All of which made this transgression all the more delicious.
It was a small thing to break the oath, for what manner of man would seek to prevent the organisation charged with the maintenance of technology from learning secrets of the past that might unlock future glories? To deny a thing its purpose for existence went against all laws of nature and machine, and, by such rationale, logic dictated that the Vaults of Moravec must be opened.
‘We are here,’ said Regulus, and Kelbor-Hal spooled out of his memories and into the present.
They had emerged into a circular chamber of softly glowing light, a hundred and thirty metres in diameter, though Kelbor-Hal could see no obvious source for the illumination. Aside from one segment, the walls of the chamber were machine-smoothed stone, polished and gleaming like marble.
The segment of wall that was not stone was exactly as Kelbor-Hal remembered it, burnished metal that seemed to glow with its own inner luminescence. A curtain of energy, invisible to the naked eye, but a shimmering ripple of iridescent light to one with multi-spectral augmented vision, danced and swayed before this wall.
In the centre of the wall was a leaf-shaped archway, and set wit
hin it was a simple door fitted with a digital keypad and locking wheel. So simple a door, yet it promised so much upon its opening.

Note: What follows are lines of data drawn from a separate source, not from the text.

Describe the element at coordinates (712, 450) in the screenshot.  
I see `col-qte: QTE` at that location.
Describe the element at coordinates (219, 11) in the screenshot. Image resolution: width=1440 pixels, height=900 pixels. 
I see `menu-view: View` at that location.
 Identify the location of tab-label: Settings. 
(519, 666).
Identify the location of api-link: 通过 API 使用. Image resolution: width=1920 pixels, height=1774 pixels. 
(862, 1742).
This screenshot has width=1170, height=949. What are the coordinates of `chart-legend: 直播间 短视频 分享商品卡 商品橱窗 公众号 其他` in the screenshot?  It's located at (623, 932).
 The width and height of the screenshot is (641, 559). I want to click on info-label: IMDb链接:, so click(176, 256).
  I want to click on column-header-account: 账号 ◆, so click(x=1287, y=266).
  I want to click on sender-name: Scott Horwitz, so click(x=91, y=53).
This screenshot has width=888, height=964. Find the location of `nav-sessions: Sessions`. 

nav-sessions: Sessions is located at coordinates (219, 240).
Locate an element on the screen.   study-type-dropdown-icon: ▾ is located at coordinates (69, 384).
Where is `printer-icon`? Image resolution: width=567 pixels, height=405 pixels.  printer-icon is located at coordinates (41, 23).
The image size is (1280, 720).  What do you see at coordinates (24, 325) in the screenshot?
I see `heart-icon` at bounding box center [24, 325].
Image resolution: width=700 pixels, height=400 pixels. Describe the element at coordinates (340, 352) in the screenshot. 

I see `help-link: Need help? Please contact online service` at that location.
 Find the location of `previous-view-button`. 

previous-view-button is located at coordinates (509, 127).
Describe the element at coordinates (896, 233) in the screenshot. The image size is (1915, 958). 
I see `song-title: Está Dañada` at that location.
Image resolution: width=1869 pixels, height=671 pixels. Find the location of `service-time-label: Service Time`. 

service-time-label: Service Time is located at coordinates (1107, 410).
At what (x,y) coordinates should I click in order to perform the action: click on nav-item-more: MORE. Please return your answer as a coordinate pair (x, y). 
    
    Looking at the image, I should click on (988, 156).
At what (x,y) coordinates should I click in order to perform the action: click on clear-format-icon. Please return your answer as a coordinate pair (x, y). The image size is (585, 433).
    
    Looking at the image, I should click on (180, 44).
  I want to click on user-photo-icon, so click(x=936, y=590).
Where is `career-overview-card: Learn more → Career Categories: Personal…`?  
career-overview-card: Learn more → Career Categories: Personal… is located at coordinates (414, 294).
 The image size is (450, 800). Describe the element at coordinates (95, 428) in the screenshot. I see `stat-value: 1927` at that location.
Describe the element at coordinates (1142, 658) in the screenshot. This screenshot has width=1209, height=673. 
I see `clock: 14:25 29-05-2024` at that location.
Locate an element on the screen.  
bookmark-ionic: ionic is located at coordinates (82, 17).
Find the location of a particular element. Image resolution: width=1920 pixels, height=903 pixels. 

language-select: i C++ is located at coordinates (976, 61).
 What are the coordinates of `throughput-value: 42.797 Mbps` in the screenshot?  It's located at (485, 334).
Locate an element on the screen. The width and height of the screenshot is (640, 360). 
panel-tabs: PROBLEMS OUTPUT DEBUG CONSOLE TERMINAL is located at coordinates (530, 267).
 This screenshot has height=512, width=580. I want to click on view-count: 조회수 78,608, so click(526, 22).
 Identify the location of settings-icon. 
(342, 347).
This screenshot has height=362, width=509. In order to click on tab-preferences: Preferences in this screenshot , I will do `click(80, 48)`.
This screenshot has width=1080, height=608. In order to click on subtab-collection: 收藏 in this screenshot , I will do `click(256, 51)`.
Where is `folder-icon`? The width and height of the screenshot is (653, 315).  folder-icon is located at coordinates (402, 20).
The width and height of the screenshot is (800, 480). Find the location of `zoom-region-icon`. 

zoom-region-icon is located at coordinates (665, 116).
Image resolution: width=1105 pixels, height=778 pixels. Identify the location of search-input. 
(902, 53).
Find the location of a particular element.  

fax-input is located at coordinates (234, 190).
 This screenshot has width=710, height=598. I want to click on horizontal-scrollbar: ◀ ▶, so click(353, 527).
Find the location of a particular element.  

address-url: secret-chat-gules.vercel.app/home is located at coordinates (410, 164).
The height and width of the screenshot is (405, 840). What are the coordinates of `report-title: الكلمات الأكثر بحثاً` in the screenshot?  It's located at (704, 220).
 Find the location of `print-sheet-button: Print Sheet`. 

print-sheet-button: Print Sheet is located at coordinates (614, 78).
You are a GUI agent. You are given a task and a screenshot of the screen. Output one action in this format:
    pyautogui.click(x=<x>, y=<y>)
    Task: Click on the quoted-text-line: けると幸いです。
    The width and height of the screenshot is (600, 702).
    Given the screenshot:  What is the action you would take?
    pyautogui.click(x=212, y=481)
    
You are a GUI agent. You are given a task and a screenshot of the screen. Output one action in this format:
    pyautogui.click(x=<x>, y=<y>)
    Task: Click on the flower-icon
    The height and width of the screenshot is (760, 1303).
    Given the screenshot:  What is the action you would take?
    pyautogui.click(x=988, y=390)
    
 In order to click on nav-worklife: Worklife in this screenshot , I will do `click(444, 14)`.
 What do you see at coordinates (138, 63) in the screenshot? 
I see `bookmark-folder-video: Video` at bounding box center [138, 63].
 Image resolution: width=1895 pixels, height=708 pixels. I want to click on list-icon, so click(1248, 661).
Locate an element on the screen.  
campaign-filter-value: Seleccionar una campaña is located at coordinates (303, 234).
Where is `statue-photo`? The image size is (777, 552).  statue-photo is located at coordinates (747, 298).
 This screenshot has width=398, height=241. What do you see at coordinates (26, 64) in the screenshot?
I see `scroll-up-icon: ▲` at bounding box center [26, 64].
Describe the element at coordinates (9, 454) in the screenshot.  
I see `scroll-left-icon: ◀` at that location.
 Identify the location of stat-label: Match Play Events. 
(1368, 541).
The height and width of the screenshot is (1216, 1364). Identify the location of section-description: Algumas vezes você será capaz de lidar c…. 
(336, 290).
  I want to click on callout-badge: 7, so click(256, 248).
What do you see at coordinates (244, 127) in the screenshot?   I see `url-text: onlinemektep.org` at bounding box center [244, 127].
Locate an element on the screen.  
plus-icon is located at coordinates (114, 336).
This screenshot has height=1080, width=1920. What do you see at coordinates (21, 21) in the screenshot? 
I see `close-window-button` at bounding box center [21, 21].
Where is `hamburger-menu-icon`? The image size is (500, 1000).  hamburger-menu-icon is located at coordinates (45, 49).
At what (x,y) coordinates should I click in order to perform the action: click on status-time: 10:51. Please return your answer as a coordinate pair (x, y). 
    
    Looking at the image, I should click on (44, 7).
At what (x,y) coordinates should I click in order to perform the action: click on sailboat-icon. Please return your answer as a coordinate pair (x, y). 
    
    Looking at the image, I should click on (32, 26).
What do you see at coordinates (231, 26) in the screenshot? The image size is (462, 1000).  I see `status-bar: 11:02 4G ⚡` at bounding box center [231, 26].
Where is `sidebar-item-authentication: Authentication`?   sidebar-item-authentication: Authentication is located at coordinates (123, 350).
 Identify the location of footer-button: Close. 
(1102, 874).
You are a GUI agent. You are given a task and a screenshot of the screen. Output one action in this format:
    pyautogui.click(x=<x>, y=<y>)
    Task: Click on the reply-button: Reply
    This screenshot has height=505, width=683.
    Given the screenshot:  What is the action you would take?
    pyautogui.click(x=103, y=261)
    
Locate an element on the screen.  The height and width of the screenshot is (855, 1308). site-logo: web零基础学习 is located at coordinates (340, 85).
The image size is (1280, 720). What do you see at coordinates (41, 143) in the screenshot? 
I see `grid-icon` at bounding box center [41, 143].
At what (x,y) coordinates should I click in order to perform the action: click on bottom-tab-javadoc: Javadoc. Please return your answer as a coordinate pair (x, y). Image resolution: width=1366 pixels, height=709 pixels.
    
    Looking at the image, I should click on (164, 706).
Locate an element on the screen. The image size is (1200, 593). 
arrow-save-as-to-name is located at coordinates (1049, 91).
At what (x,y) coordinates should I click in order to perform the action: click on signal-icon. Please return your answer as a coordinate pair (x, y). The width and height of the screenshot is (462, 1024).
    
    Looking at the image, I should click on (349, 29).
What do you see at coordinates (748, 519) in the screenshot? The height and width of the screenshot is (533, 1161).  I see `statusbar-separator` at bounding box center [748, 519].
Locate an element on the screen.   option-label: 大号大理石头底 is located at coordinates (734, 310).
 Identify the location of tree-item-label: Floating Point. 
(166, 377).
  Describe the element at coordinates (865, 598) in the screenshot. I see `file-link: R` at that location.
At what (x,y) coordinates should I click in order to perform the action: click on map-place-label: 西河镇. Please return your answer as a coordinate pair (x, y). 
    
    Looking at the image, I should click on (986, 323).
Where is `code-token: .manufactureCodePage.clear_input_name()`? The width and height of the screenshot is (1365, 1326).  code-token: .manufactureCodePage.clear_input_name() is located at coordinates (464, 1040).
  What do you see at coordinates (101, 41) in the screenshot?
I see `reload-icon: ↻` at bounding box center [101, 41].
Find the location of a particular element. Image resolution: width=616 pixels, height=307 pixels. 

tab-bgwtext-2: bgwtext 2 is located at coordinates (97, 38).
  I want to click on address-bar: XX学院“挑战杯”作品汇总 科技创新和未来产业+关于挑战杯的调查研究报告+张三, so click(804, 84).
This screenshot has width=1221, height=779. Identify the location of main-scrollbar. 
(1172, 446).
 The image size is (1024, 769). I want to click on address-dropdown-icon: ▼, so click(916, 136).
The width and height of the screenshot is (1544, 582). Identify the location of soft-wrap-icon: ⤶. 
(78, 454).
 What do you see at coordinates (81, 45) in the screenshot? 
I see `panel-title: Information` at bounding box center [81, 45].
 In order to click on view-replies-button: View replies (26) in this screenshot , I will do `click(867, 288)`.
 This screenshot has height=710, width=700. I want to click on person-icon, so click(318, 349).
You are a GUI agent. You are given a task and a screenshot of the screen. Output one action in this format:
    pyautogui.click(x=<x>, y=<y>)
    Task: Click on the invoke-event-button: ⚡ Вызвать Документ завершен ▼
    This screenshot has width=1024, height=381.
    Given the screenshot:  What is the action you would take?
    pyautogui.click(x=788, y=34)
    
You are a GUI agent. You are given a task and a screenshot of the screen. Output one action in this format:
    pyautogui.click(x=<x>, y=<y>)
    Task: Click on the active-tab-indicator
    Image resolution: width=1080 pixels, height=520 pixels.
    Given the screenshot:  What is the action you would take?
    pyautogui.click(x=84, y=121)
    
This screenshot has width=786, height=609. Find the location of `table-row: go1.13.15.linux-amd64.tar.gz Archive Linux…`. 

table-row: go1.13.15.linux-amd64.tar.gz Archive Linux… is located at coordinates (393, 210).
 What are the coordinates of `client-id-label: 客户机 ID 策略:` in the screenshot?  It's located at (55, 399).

Regulus moved to stand before the energy field and turned to face Kelbor-Hal.
‘This will bind the Mechanicum to the cause of Horus Lupercal,’ said Regulus. ‘You understand that if this door opens, there can be no going back.’
‘I have not come this far to turn back, Regulus,’ stated Kelbor-Hal.
‘Moravec was branded a witch,’ said Regulus. ‘Did you know that?’
‘A witch? No, I did not, but what difference does it make? After all, any sufficiently advanced technology is likely to be mistaken for magic by the ignorant.’
‘True,’ allowed Regulus, ‘but Moravec was so much more than just a man ahead of his time in technological advancement. He was the Primus of the sect known as the Brotherhood of Singularitarianism.’
‘I know this,’ said Kelbor-Hal. ‘The Coming of the Omnissiah was his last prophecy before he vanished.’
‘The Brotherhood of Singularitarianism believed that a technological singularity, the technological creation of a greater-than-human intelligence, was possible and they bent their every effort to bringing it into being.’
‘But they failed,’ pointed out Kelbor-Hal. ‘The warlord Khazar united the Pan-Pacific tribes and stormed Moravec’s citadel before the rise of Narthan Dume. Moravec fled to Mars and vanished soon after.’
Regulus shook his head and Kelbor-Hal could read an amused ripple in his bio-electrical field. ‘Moravec did not fail. He succeeded, and that made him dangerous.’
‘Dangerous to whom?’
‘To the Emperor,’ said Regulus.
‘Why? Surely the Emperor could have made use of his discoveries.’
‘To evolve his technologies, Moravec made pacts with entities far older than the race of man, entities that even now grant aid to the Warmaster. He blended the science of mankind with the power of ancient, elemental forces to create technologies far in advance of anything that could be crafted in the forges of Terra.’